In the early ‘70s, while women were already playing cricket in England, Australia, and New Zealand, the sport remained male-dominated sport in India.
A man named Mahendra Kumar Sharma, however, would change the course of history and make it more accessible to Indian women.
Sharma used to organise softball and handball tournaments for school and college girls in Lucknow.
Author Suprita Das noted that he saw no reason to deny girls the opportunity to play the sport, and was also keen on starting a cricket association for women in India.
Before Sharma’s efforts, there was just one women’s cricket club in Bombay — the ‘Albees Cricket Club’.
In the quest to start his own club, Sharma went around in a rickshaw, a few miles from Lucknow, with a microphone, shouting, “Kanyaon ki cricket hogi, zaroor aaiye (There will be cricket played by girls, do come).”
This was possibly one of the first-ever cricket matches played by women in India.
Seeing the enthusiasm of the players, Sharma, who was just in his twenties at the time, decided to form the first association for women’s cricket in India.
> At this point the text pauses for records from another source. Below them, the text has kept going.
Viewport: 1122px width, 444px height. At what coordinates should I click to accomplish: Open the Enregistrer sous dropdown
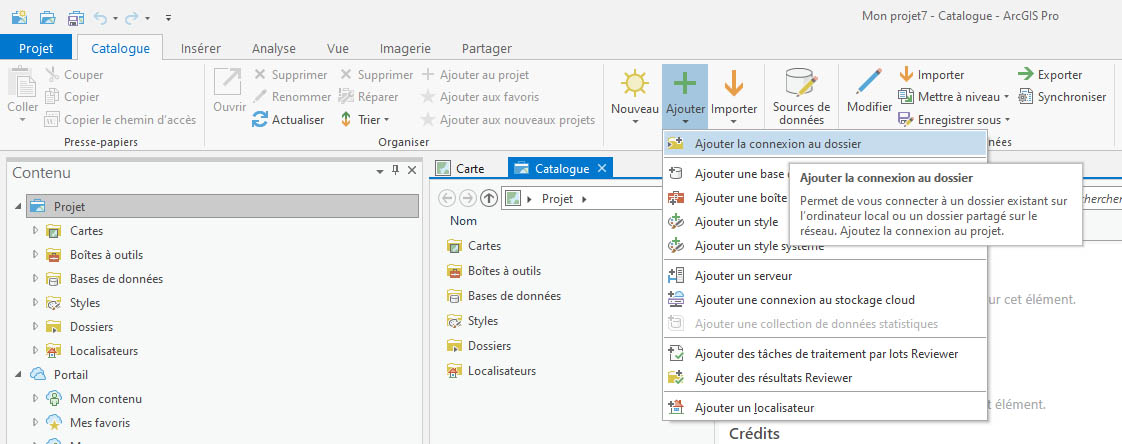click(x=954, y=120)
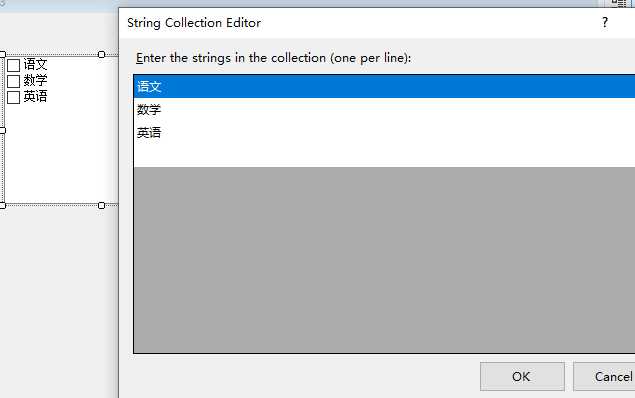The height and width of the screenshot is (398, 635).
Task: Click the bottom-left sizing handle of list box
Action: pos(2,205)
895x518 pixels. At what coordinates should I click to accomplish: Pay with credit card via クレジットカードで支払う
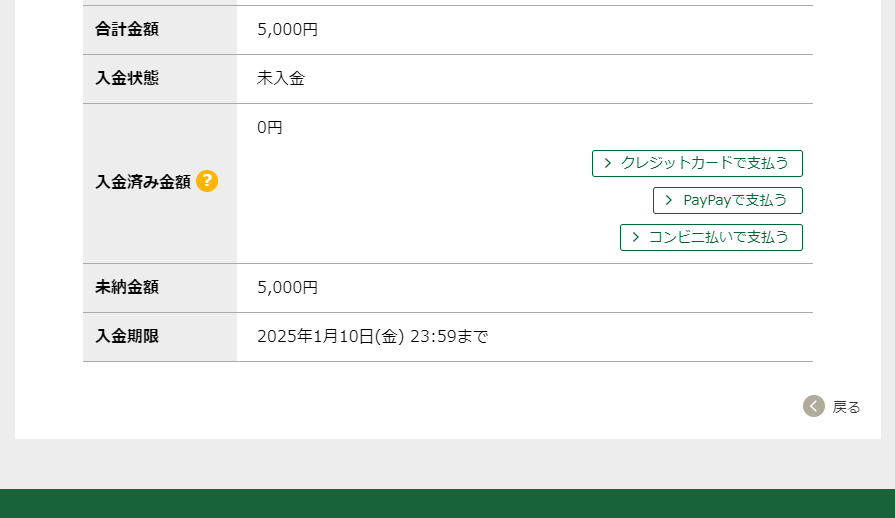(697, 163)
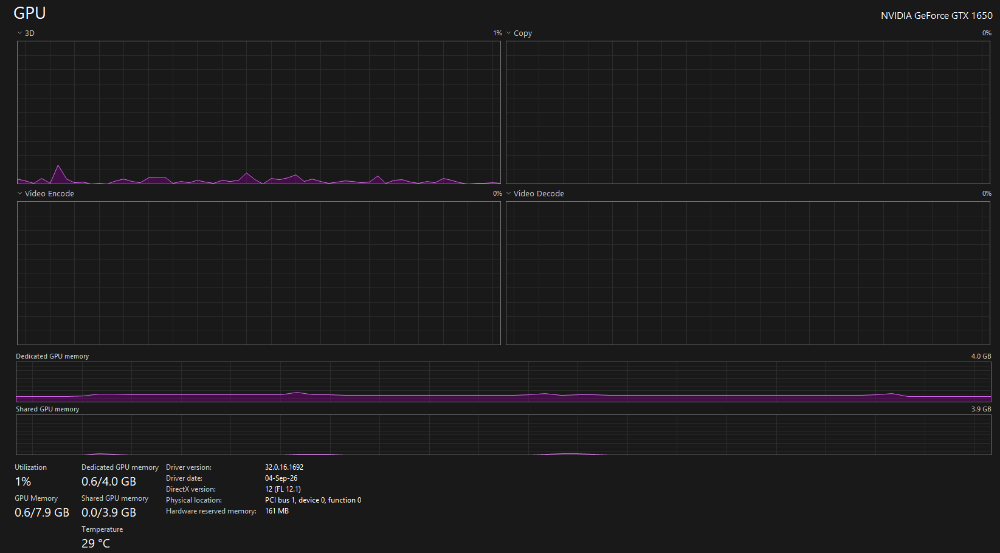Screen dimensions: 1000x553
Task: Click the Utilization 1% value
Action: coord(23,482)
It was named the Women’s Cricket Association of India (WCAI) and registered under the Societies Act of Lucknow in 1973 under the Presidentship of Begum Hamida Habibullah.
He also conducted the first women’s interstate, national-level tournament in Pune in April 1973.
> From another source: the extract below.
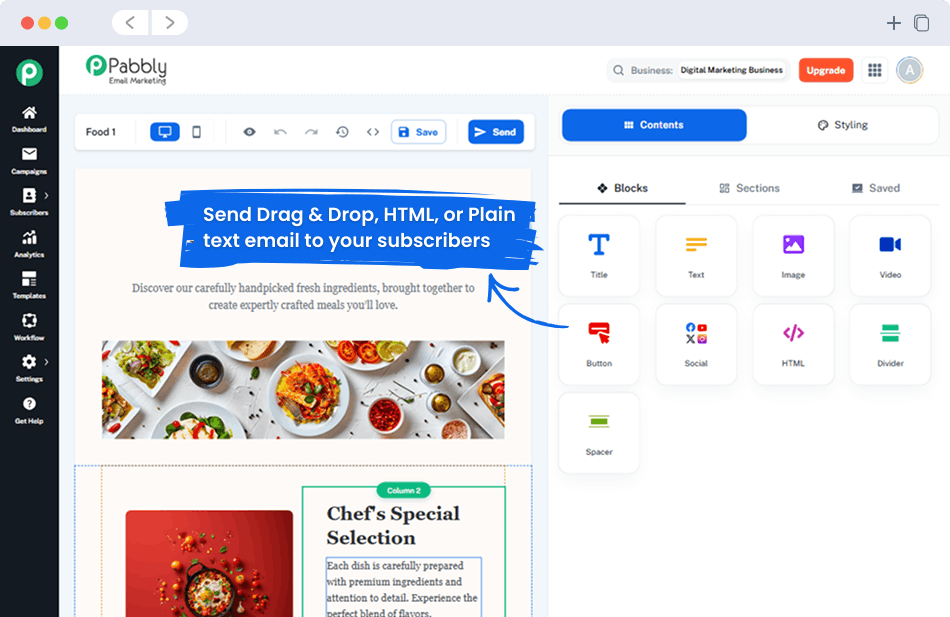The height and width of the screenshot is (617, 950).
Task: Click the Upgrade button
Action: point(826,70)
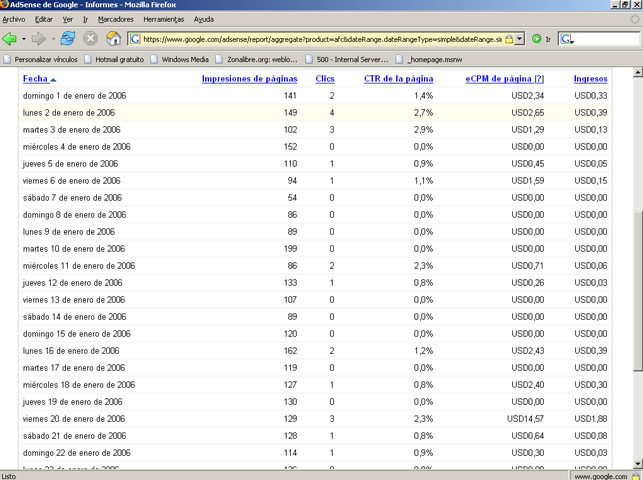
Task: Open the Herramientas menu
Action: tap(164, 19)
But history was truly made when India played its first international match in February 1975 when the Australian under-25 team toured India.
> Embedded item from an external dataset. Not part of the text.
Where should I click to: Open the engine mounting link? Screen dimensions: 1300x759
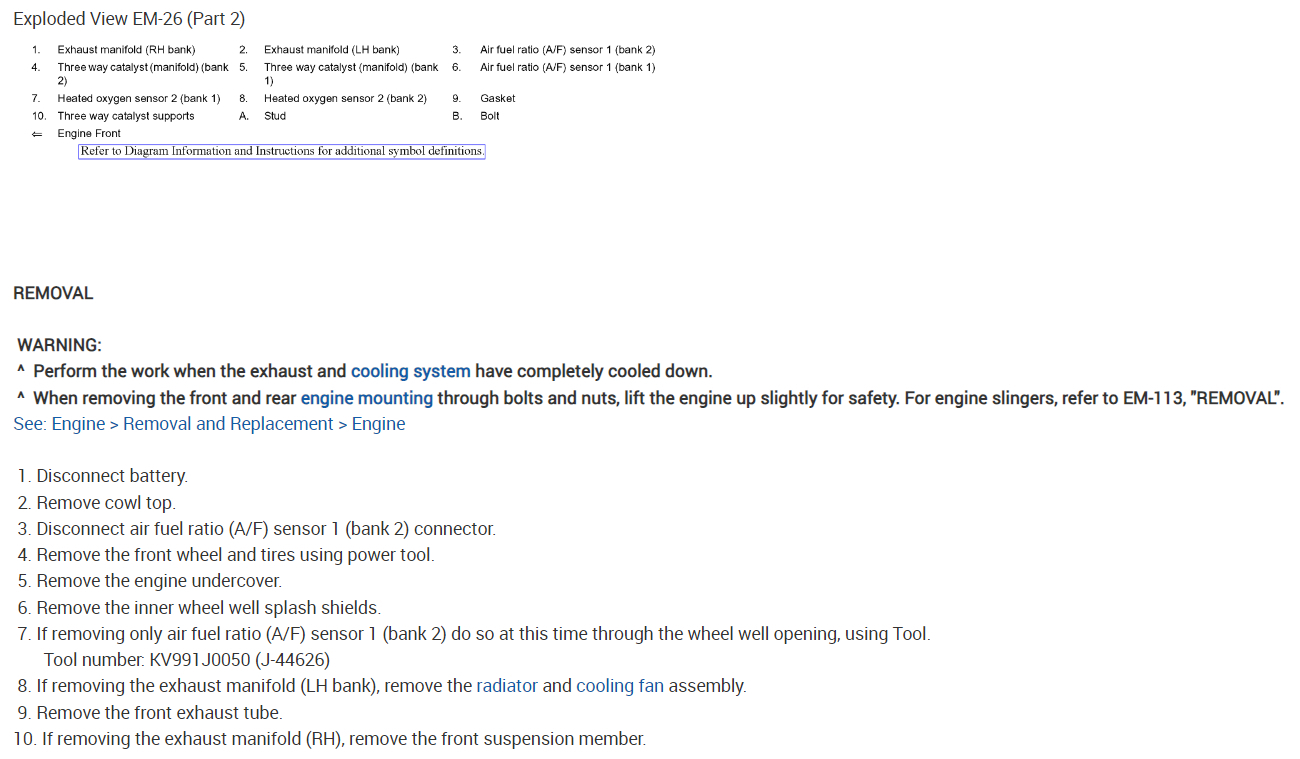[x=366, y=398]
The following year, the senior women’s team played their first international match against West Indies.
The Women in Blue hosted and played their first World Cup in 1978. Since then, India has reached the final of the Women’s World Cup in 2005 and 2017.
Despite all the accolades for the team and players, Sharma has not been recognised for his efforts, much less for creating legendary cricketers. “But for Sharma, women’s cricket would not have taken off the way it did in India,” noted former cricketer Shubhangi Kulkarni.